— Start Records for processing —

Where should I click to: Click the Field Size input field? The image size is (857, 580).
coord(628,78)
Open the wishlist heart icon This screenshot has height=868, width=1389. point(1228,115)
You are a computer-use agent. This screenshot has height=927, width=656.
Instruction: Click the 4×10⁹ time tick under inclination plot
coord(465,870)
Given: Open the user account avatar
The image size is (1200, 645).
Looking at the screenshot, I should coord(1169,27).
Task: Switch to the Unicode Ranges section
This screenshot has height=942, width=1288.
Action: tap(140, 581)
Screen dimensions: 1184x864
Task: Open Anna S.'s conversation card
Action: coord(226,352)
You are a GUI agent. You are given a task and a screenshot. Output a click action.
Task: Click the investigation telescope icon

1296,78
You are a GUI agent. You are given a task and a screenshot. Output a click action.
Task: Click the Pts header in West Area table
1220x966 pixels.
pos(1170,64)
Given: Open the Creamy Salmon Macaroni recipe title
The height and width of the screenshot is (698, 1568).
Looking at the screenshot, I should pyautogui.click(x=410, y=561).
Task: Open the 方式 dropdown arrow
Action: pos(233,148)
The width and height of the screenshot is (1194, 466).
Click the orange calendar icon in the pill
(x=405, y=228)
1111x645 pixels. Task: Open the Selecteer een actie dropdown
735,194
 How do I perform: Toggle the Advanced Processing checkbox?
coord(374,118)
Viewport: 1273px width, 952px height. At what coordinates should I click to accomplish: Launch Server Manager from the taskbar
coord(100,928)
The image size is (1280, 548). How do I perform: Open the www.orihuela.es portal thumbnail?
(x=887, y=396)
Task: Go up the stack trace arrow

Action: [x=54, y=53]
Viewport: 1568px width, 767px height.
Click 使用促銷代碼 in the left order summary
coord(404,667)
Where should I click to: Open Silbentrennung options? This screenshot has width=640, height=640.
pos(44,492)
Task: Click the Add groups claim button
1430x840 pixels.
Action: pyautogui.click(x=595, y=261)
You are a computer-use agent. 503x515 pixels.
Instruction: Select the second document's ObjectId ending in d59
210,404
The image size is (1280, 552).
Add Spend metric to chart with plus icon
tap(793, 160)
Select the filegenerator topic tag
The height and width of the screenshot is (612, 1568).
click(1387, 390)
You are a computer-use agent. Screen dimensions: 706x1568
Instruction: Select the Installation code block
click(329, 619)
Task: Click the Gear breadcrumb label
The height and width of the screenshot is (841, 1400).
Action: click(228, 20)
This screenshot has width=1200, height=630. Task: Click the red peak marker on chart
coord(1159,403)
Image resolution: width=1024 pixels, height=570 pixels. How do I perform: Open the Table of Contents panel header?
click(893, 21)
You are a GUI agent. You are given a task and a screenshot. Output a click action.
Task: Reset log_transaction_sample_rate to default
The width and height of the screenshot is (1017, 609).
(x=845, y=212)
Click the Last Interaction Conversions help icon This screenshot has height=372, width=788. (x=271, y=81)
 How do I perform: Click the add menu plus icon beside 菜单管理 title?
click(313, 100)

— End Records for processing —

• What you will do: Edit the material above by replacing every "GUI agent" with "screen agent", leaving everything else as it is.

• Output of the task:
Where should I click to: Click the Field Size input field? The image size is (857, 580).
coord(628,78)
Open the wishlist heart icon This screenshot has height=868, width=1389. point(1228,115)
You are a computer-use agent. This screenshot has height=927, width=656.
Instruction: Click the 4×10⁹ time tick under inclination plot
coord(465,870)
Given: Open the user account avatar
The image size is (1200, 645).
Looking at the screenshot, I should coord(1169,27).
Task: Switch to the Unicode Ranges section
This screenshot has height=942, width=1288.
Action: tap(140, 581)
Screen dimensions: 1184x864
Task: Open Anna S.'s conversation card
Action: coord(226,352)
You are a screen agent. You are given a task and a screenshot. Output a click action.
Task: Click the investigation telescope icon

1296,78
You are a screen agent. You are given a task and a screenshot. Output a click action.
Task: Click the Pts header in West Area table
1220x966 pixels.
pos(1170,64)
Given: Open the Creamy Salmon Macaroni recipe title
The height and width of the screenshot is (698, 1568).
Looking at the screenshot, I should pyautogui.click(x=410, y=561).
Task: Open the 方式 dropdown arrow
Action: pos(233,148)
The width and height of the screenshot is (1194, 466).
Click the orange calendar icon in the pill
(x=405, y=228)
1111x645 pixels. Task: Open the Selecteer een actie dropdown
735,194
 How do I perform: Toggle the Advanced Processing checkbox?
coord(374,118)
Viewport: 1273px width, 952px height. At what coordinates should I click to accomplish: Launch Server Manager from the taskbar
coord(100,928)
The image size is (1280, 548). How do I perform: Open the www.orihuela.es portal thumbnail?
(x=887, y=396)
Task: Go up the stack trace arrow

Action: [x=54, y=53]
Viewport: 1568px width, 767px height.
Click 使用促銷代碼 in the left order summary
coord(404,667)
Where should I click to: Open Silbentrennung options? This screenshot has width=640, height=640.
pos(44,492)
Task: Click the Add groups claim button
1430x840 pixels.
Action: pyautogui.click(x=595, y=261)
You are a computer-use agent. 503x515 pixels.
Instruction: Select the second document's ObjectId ending in d59
210,404
The image size is (1280, 552).
Add Spend metric to chart with plus icon
tap(793, 160)
Select the filegenerator topic tag
The height and width of the screenshot is (612, 1568).
click(1387, 390)
You are a computer-use agent. Screen dimensions: 706x1568
Instruction: Select the Installation code block
click(329, 619)
Task: Click the Gear breadcrumb label
The height and width of the screenshot is (841, 1400).
Action: click(228, 20)
This screenshot has width=1200, height=630. Task: Click the red peak marker on chart
coord(1159,403)
Image resolution: width=1024 pixels, height=570 pixels. How do I perform: Open the Table of Contents panel header?
click(893, 21)
You are a screen agent. You are given a task and a screenshot. Output a click action.
Task: Reset log_transaction_sample_rate to default
The width and height of the screenshot is (1017, 609).
(x=845, y=212)
Click the Last Interaction Conversions help icon This screenshot has height=372, width=788. (x=271, y=81)
 How do I perform: Click the add menu plus icon beside 菜单管理 title?
click(313, 100)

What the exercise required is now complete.